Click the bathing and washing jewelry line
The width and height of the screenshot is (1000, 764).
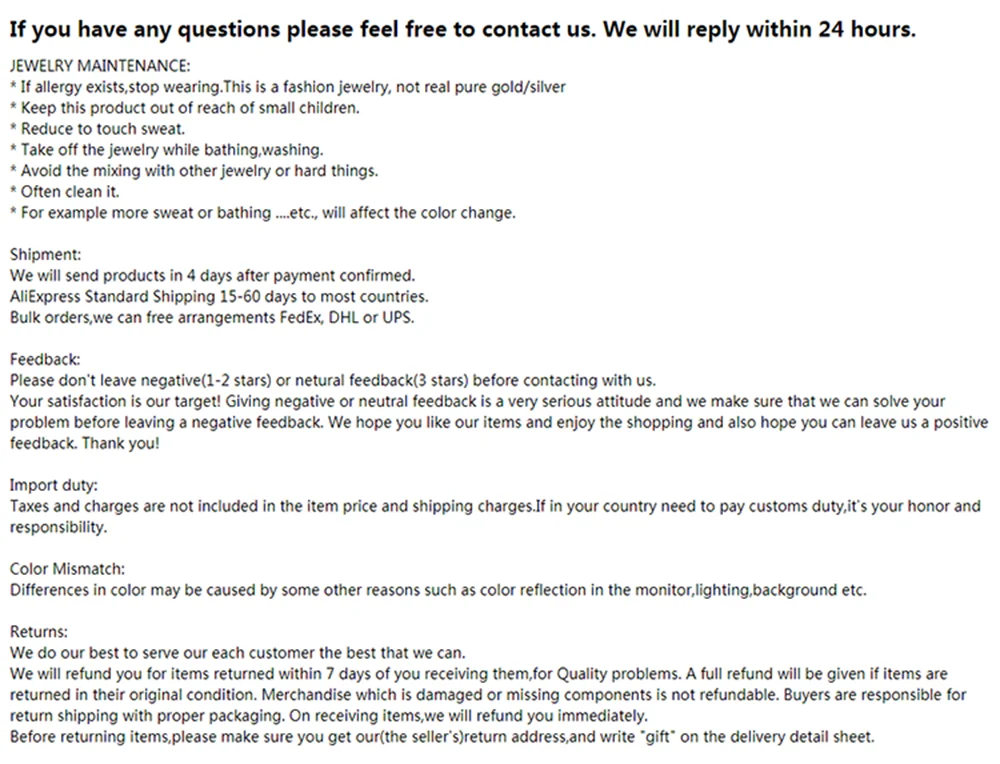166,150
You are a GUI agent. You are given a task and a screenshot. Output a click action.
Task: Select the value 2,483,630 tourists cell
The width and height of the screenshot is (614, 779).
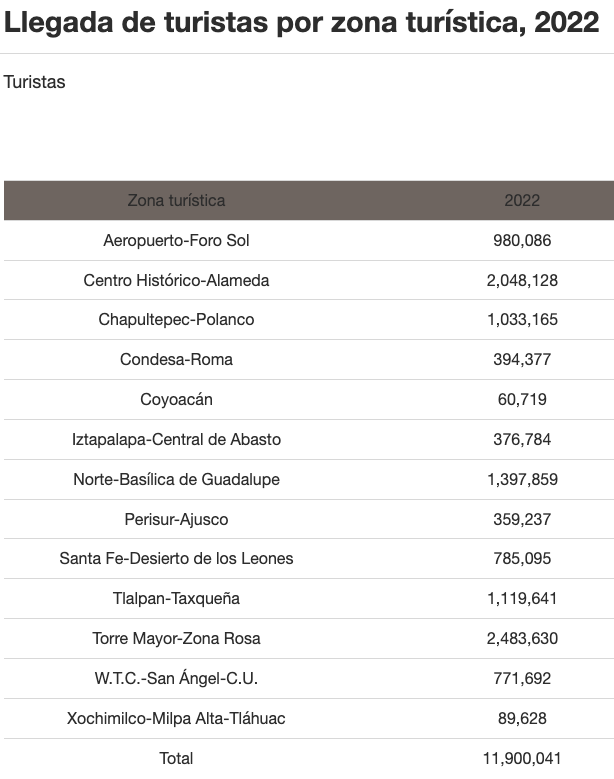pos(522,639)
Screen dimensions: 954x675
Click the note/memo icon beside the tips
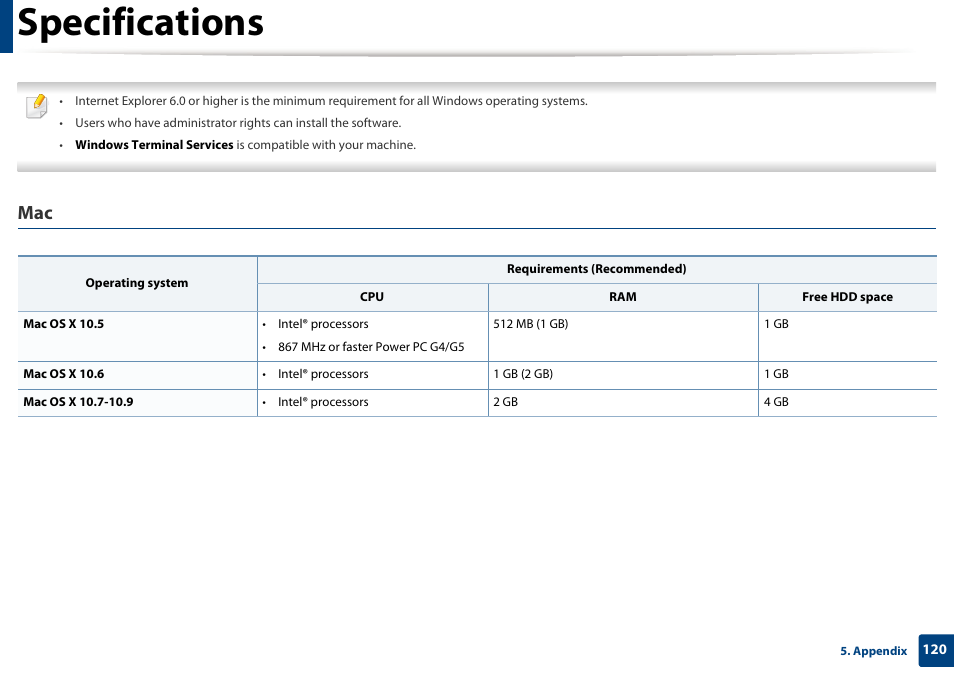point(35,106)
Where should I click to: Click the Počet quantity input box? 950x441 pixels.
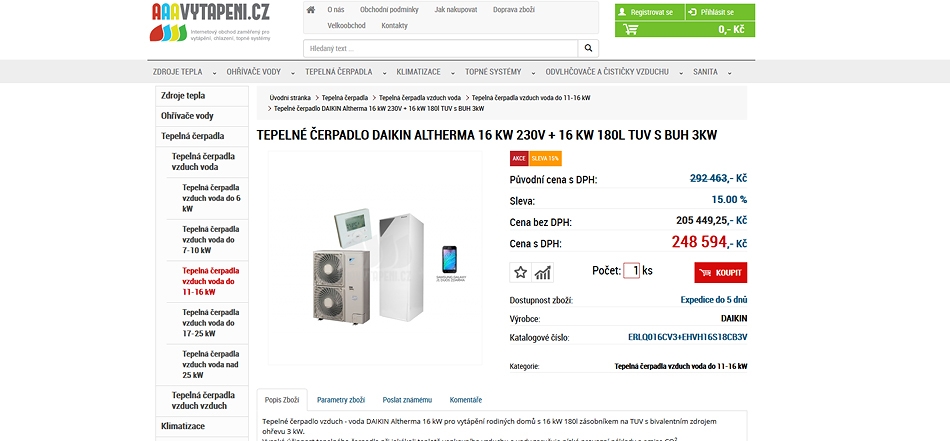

Task item:
Retype all entries above verbatim; no pictures belong in the copy.

Solution:
Click the bathing and washing jewelry line
The width and height of the screenshot is (1000, 764).
166,150
You are a GUI agent. You are given a task and a screenshot. Output a click action.
Task: Select the value 2,483,630 tourists cell
The width and height of the screenshot is (614, 779).
pos(522,639)
Screen dimensions: 954x675
Click the note/memo icon beside the tips
point(35,106)
Where should I click to: Click the Počet quantity input box? 950x441 pixels.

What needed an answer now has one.